Climbers Remove Over 2 Tons of Garbage from Mount Everest
One benefit of travel COVID-19 travel restrictions is it gave a group of mountain climbers the opportunity to collect more than 2.2 tons of garbage from the Mount Everest base camp in Nepal, The Indian Express reports.
With more people climbing Mount Everest, its base camps have become increasingly littered with trash such as plastic bottles, cans, food wrappers, and oxygen cylinders. While the pandemic restricted global travelers from coming to the mountain, the local climbing community made the most of the lull by spending 47 days collecting litter.

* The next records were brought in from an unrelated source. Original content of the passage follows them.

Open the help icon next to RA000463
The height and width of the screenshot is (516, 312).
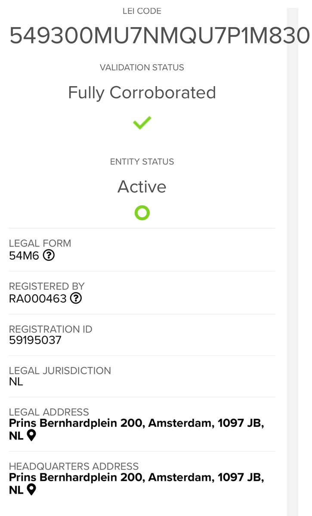pyautogui.click(x=76, y=298)
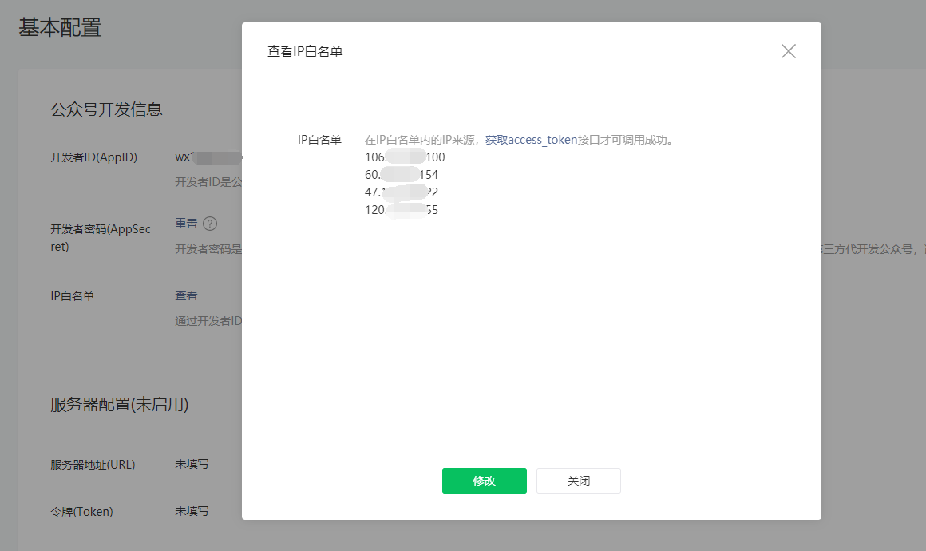The height and width of the screenshot is (551, 926).
Task: Click the IP白名单 label inside the dialog
Action: coord(319,140)
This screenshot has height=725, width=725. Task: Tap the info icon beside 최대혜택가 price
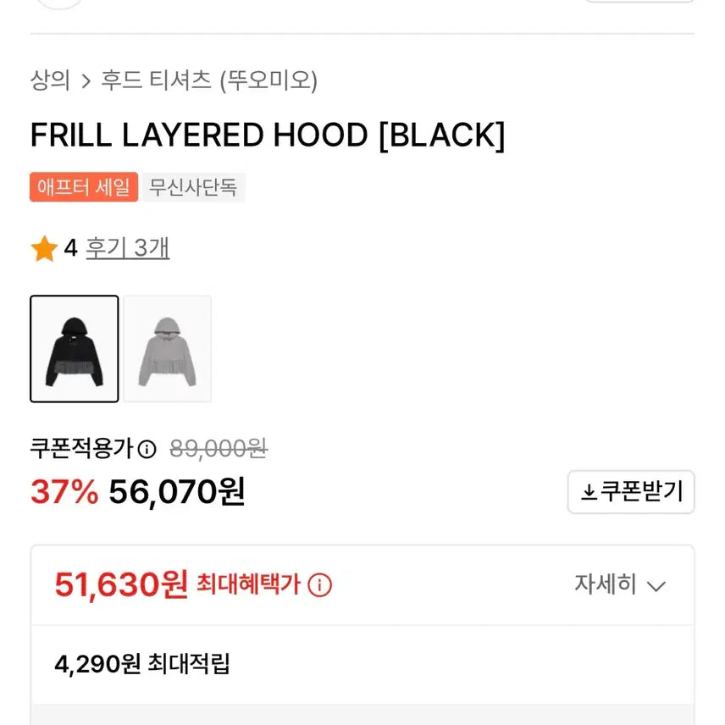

The initiative is led by Nepali climber and environmental activist Dawa Steven Sherpa, who has been removing trash from the mountain since 2008. Other climbers have become involved as well. Nepali climber Nirmal Purja is planning an ambitious campaign to carry trash down from the peaks of the Himalaya for processing and recycling as part of the Great Mountain Cleanup, Lonely Planet reports. The first phase of the plan targets peak K2 in Pakistan this summer, moving on to Mount Everest in 2022, and Manaslu in 2023.
Purja is famous among climbers for completing the first-ever winter ascent of K2, the world’s second-highest peak, and climbing all 14 of the world’s highest peaks in a single season. He is turning his attention to cleaning these same peaks he conquered, one at a time.